Happy 100th birthday, Leica!
Happy 100th birthday, Leica!
As the world's original mobile camera celebrates its centenary, top Guardian photographers send their birthday messages to the little black box that changed their world
Eamonn McCabe
Now that we all carry cameraphones in our pockets, it's hard to imagine that the biggest breakthrough in photography actually happened back in 1914 – when Oskar Barnack invented the Leica.
Suddenly, photographers could throw away their heavy tripods and exploding flashguns, and step out of their studios to walk the streets and take photographs with this new mobile camera.
Barnack, a German optical engineer who specialised in microscope research, was also a keen amateur photographer, but his health was poor and he couldn't carry the heavy cameras of the time. He quickly turned his prototype Ur-Leicainto a lasting success. By 1932, there were 90,000 cameras. By 1961, a million cameras were in use.
Anyone who is anyone in photography has used the "miniature miracle", as it was known at the time – from Henri Cartier-Bresson to Robert Capa, Magnum's great war photographer. More recently, Sebastião Selgado used his Leica to shoot an extraordinary series of images of Brazilian gold mines. William Eggleston, known for his large-scale colour-saturated prints of everyday life, is an obsessive collector: he has more than 300 Leicas and has shot most of his negatives, now numbering some 1.5m, on them. He keeps them all in customised leather cases. How does he ever choose which one to use?
Bruce Davidson, another Magnum photographer, has always used Leica cameras: "For me, the things that define the Leica mystique are that it's small, it's relatively light, it's quiet and unobtrusive and they don't look like cameras," he said in an interview on Leica's blog. "For example, right now I'm thinking about doing something where I want to walk around the streets. I want to be very invisible and not aggressive in any way. That means quiet, and that means Leica."

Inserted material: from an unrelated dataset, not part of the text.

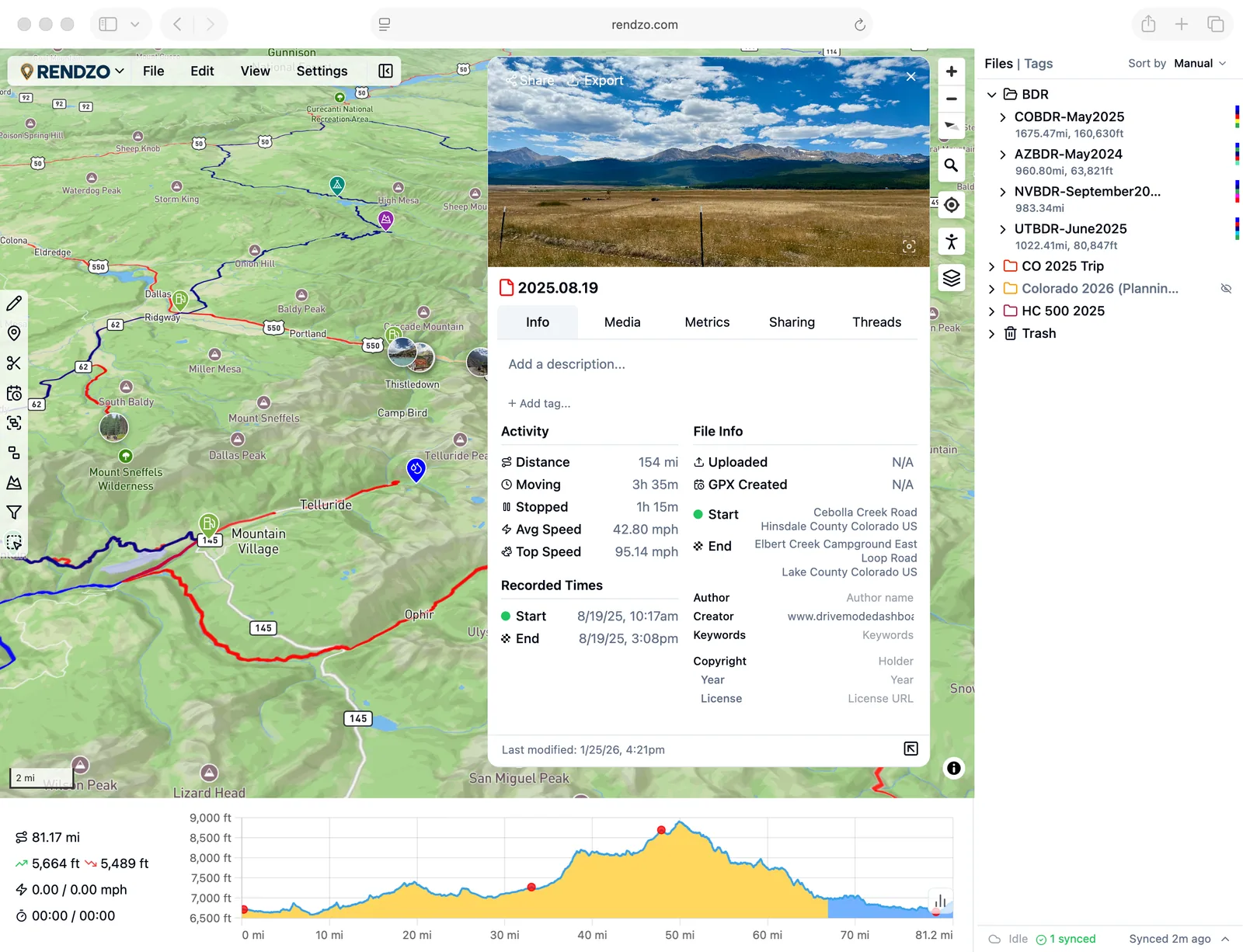Open the View menu
Image resolution: width=1243 pixels, height=952 pixels.
click(255, 71)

People who own them swear by them. Some have their Leicas locked up in bank vaults and many watch the value of their cameras soar as photographers become disillusioned with digital photography.
Milestones in their development include the rangefinder cameras like the legendary Leica M3 (in 1954) and the M6 (in 1984), a Fleet Street favourite. At the same time, Leica lenses were beginning to be known as some of the sharpest lenses around and Leica binoculars were also wowing the world.
The R-System, an SLR camera that many Leica M users never came around to, kicked off in 1976 with the Leica R3 – their first electronic camera. In the late 1980s, they introduced their first point-and-shoot model first digital camera, the Leica Digilux.
Leica has become photography's badge of style – though not everyone knows how to use them properly. As Mr Holve, a camera blogger, told the New York Times, Leica aficionados can be divided into two groups: shooters and carriers. "Carrying a Leica around can be a little like driving a Bentley," Mr Holve said. "Just because you can afford it, doesn't mean you're a good driver."
Denis Thorpe
My firm favourite is the M2. It's so quiet, so beautiful and the rangefinder is so precise. I have traded many cameras over the years, but I would never give up my M2. If I was sent to a desert island I would take it with me – provided I could get some film and paper.
I could never afford a black Leica, so I bought a silver one and covered it in black tape. Nobody could see it, and nobody could hear when I took pictures. I took the Nureyev photograph on it, one of my favourites.
Sean Smith
I used the Leica M series for everything, from the late 80s up to the early 2000s, when everyone working for news media had to ditch film. At that time, Leica were not making a suitable digital camera. Its future looked set to be as an exquisite accessory for the mega-rich (it was owned by Hermès for a while), among them the Queen, who is a longtime owner – and doubtless has an exceptional archive of the "upstairs-downstairs" life of grand houses.
In the last few years, at last, Leica have made up for lost time. With the new M Type 240, it has produced a camera that could be as revolutionary for documentary video as its first camera was for still photography.
What makes the new Leica so special is that the rangefinder gives the intimacy of a small camera, but you also get its legendary lenses. I think a new kind of journalistic video will be able to take a very large step forward thanks to the M type 240, and the new video function on this camera could be as important as those early Leicas.
I'm not sure how the traditional telegram of congratulations will be delivered to Leica on its 100th birthday – but it's not far to Leica's Mayfair offices from the Mall.